Between 2 and 3 years children further develop their spoon feeding skills as well as learning to use a fork to stab. By 5 years a child is learning to spread and cut with a knife. It is often not until they are around 7 years of age that a child can use a knife and fork together to cut up food and are truly independent with self-feeding.
Hints and Tips
- It is important that your child is well positioned when they are learning any new skill. Initially ensure your child is well supported in a high chair or on your lap. You can use cushions or rolled up towels to help your child to stay sitting up straight in their high chair.
- As they grow it is important that their feet and back are supported so that they can use their hands freely. Whenever possible ensure that your child is sitting at a table. You could use a sturdy box under their feet and cushions on the chair to make sure they are well supported.
- Always set the dishes and utensils out in the same way to develop a routine and help your child locate items at each meal.

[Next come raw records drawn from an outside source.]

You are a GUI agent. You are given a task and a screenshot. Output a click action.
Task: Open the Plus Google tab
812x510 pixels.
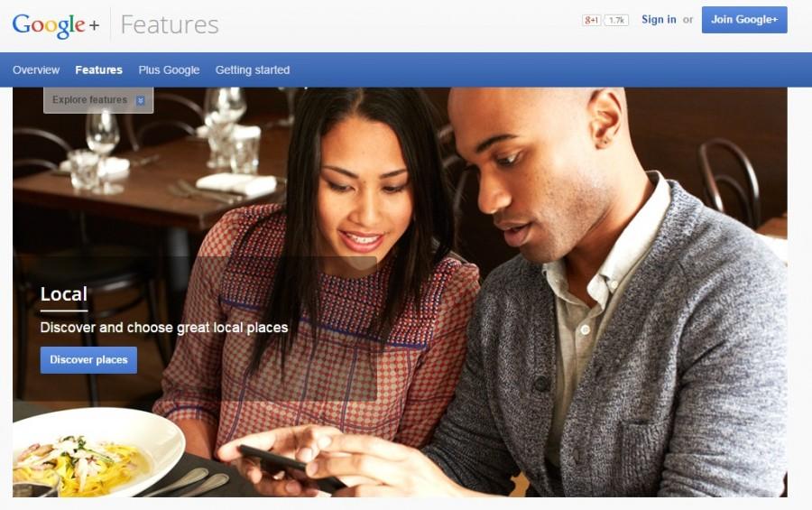click(169, 70)
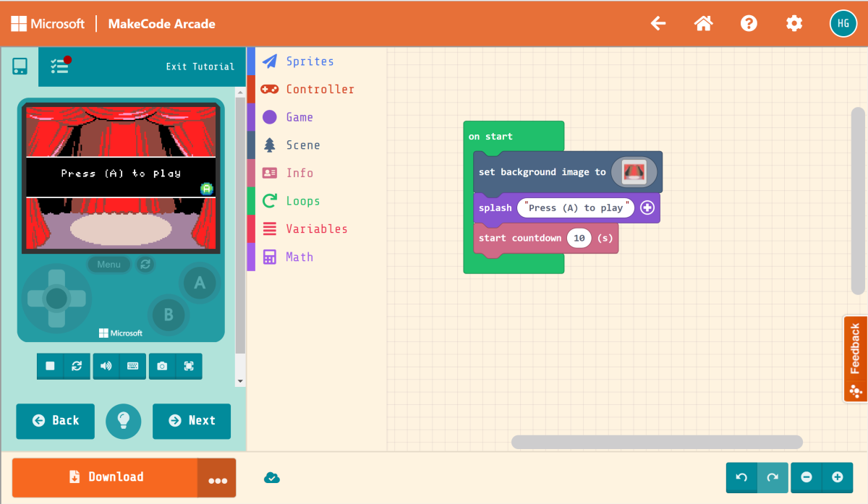Click the countdown value 10 in the block

point(579,237)
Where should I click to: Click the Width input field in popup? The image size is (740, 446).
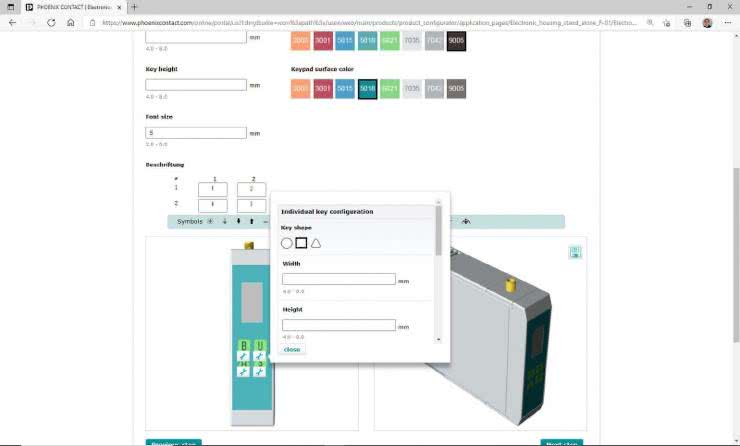point(339,279)
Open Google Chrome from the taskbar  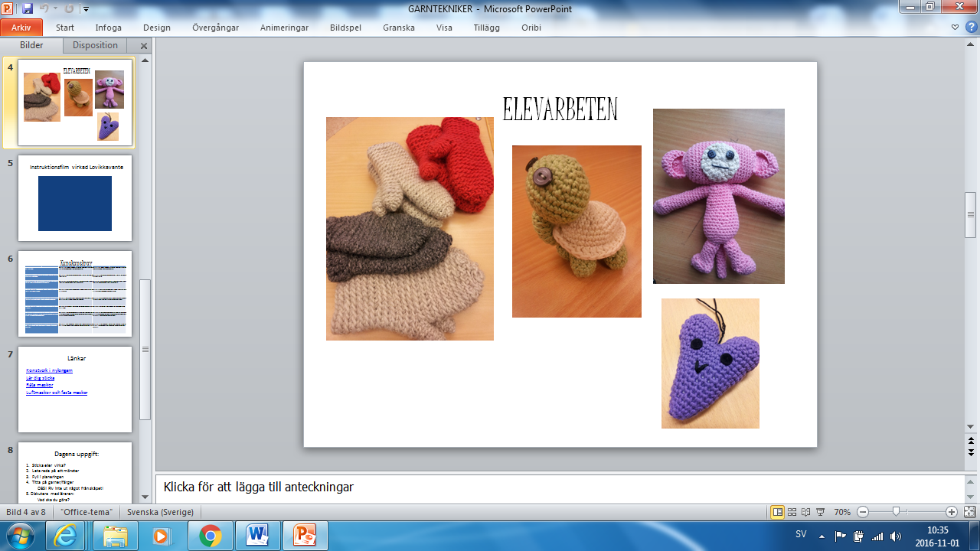211,536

Think about the utensils you are using. Spoons or forks with thick and/or textured handles are easier to hold. A spoon or fork with a short handle is easier to control. Consider the weight of the cutlery. Sometimes something heavier can be easier to control. Use a bowl or plate with a raised edge so the child has something to scoop against. Place a non-slip mat underneath the bowl or plate to prevent it sliding when your child is learning to scoop, stab, spread or cut.
Take your time and be consistent. Learning a new skill takes time so persevere with giving support until you feel that the child is making progress.
Practice, practice, practice! Give your child opportunities for practice every day.
A good way to teach your child a new skills, is to break down each task into small steps and teach them the last step first (backward chaining). Once they can do the last step of the task, teach them the second-last step, then the third-last step and so on.
- Children learn in different ways so you might need to vary your approach. There are a number of ways in which you can help;
Physically assist your child (Use the hand-over-hand technique, the child grasps the spoon while the adult puts their hand over the top of the child’s).
Show your child - do the task alongside your child.
Tell your child - talk your child through each step of the process.
- You can use each of these ways individually or any combination depending on what suits your child. Please be aware that some children cannot look and listen at the same time so limit the amount of information you giving.
- Think about the food you are using. Will it stick to the spoon rather than slide off, is it soft enough for your child to stab with a fork or cut with a knife?
- Encourage a good cutlery grasp right from the start; your child’s index finger should point down the back of the fork or knife towards the prongs and blade.
- Work on one aspect of using a knife at a time e.g. spreading or cutting.
- You can also practice using a spoon, fork and knife (for cutting and spreading) during other activities e.g. when playing with play dough or during craft activities.